2. The Committee also shall evaluate candidates' qualifications and make
recommendations for "interested" members on the Board to the full Board.
3. The Committee may adopt from time to time specific, minimum
qualifications that the Committee believes a candidate must meet before being
considered as a candidate for Board membership and shall comply with any rules
adopted from time to time by the U.S. Securities and Exchange Commission
regarding investment company nominating committees and the nomination of
persons to be considered as candidates for Board membership.
4. The Committee shall review shareholder recommendations for nominations to
fill vacancies on the Board if such recommendations are submitted in writing
and addressed to the Committee at the Fund's offices. The Committee shall
adopt, by resolution, a policy regarding its procedures for considering
candidates for the Board, including any recommended by shareholders.
III. Committee Nominations and Functions.
The Committee shall make recommendations to the full Board for nomination
for membership on all committees of the Board.
IV. Other Powers and Responsibilities.
1. The Committee shall meet at least once each year or more frequently in
open or executive sessions. The Committee may invite members of management,
counsel, advisers and others to attend its meetings as it deems appropriate.
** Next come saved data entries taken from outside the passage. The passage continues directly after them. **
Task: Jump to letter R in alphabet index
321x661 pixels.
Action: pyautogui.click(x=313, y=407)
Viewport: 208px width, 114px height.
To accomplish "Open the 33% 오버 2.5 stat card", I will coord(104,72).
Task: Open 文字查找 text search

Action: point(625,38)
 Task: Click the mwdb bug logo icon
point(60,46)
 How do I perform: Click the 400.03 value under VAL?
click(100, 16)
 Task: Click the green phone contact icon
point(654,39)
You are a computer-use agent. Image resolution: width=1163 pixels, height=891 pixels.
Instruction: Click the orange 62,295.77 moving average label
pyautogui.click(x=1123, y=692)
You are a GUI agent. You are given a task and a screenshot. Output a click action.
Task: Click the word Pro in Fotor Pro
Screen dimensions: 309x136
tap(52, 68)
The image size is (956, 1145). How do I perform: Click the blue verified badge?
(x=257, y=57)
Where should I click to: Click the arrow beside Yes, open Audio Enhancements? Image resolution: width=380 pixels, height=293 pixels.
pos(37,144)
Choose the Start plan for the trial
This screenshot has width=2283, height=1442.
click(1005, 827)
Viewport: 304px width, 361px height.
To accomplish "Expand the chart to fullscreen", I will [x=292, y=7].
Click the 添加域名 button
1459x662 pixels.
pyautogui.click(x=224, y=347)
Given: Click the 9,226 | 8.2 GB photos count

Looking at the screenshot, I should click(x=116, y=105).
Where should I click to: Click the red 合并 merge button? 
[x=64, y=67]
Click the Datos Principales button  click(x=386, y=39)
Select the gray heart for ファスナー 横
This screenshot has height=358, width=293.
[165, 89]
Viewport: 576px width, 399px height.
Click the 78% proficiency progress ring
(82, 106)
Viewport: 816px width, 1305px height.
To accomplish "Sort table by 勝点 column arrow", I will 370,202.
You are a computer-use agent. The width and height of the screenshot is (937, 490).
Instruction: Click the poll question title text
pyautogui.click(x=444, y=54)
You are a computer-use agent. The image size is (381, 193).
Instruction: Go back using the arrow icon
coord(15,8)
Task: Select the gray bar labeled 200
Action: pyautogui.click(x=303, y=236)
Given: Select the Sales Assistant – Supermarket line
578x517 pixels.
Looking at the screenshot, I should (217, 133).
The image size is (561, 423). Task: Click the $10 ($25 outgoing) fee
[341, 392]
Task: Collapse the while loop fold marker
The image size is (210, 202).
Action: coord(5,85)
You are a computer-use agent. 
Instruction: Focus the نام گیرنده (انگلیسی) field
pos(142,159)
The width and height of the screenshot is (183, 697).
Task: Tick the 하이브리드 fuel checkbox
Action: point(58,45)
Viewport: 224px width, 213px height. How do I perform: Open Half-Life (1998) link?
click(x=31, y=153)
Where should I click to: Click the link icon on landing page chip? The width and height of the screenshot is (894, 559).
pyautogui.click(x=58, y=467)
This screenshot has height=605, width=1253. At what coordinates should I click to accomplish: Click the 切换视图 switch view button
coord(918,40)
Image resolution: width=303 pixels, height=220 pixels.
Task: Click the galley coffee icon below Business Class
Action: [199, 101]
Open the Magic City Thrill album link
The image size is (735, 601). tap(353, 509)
The Committee shall have separate sessions with management and others, as and
when it deems appropriate.
A-1
2. The Committee shall have the resources and authority appropriate to
discharge its responsibilities, including authority to retain special counsel
and other experts or consultants at the expense of the Fund.
3. The Committee shall report its activities to the Board and make such
recommendations as the Committee may deem necessary or appropriate.
4. A majority of the members of the Committee shall constitute a quorum for
the transaction of business at any meeting of the Committee. The action of a
majority of the members of the Committee present at a meeting at which a quorum
is present shall be the action of the Committee. The Committee may meet in
person or by telephone, and the Committee may act by written consent, to the
extent permitted by law and by the Fund's by-laws. In the event of any
inconsistency between this Charter and the Fund's organizational documents, the
provisions of the Fund's organizational documents shall be given precedence.
5. The Committee shall review this Charter at least annually and recommend
any changes to the full Board.
ADDITIONAL STATEMENT FOR CLOSED-END FUNDS ONLY
The Committee shall comply with any rules of any stock exchange, if any,
applicable to nominating committees of closed-end funds whose shares are
registered thereon.
A-2
EXHIBIT B
AUDIT COMMITTEE CHARTER
I. The Committee.
The Audit Committee ("Committee") is a committee of, and established by, the
Board of Directors/Trustees of the Fund (the "Board"). The Committee shall
consist of such number of members as set by the Board from time to time, but in
no event less than three, and its members shall be selected by the Board. The
Committee shall be comprised entirely of "independent" members, as defined in
Item 3(a)(2) of SEC Form N-CSR ("Disinterested Board members"). Members shall
be financially literate, meaning that each member is able to read and
understand fundamental financial statements, including the Fund's balance sheet
and income statement. At least one member of the Committee shall be designated
by the Board as an "audit committee financial expert," as defined in Item 3(b)
of SEC Form N-CSR, unless the Board determines that the Fund does not have an
audit committee financial expert on the Committee.
II. Purposes of the Committee.
The function of the Committee is to be directly responsible for overseeing
the Fund's accounting and auditing processes, which shall include the
appointment, compensation, retention and oversight of the work of the Fund's
independent registered public accounting firm ("auditors") engaged (including
resolution of disagreements between management and the auditors regarding
financial reporting) for the purpose of preparing or issuing an audit report or
performing other audit, review or attest services for the Fund. It is
management's responsibility to maintain appropriate systems for accounting and
internal controls. It is the auditors' responsibility to plan and carry out an
audit in accordance with the standards of the Public Company Accounting
Oversight Board and to report directly to the Committee. It is not the duty of
the Committee to plan or conduct audits or to determine that the Fund's
financial statements are complete and in accordance with generally accepted
accounting principles; it is the responsibility of the auditors to conduct
audits and the responsibility of management to prepare the Fund's financial
statements in accordance with generally accepted accounting principles.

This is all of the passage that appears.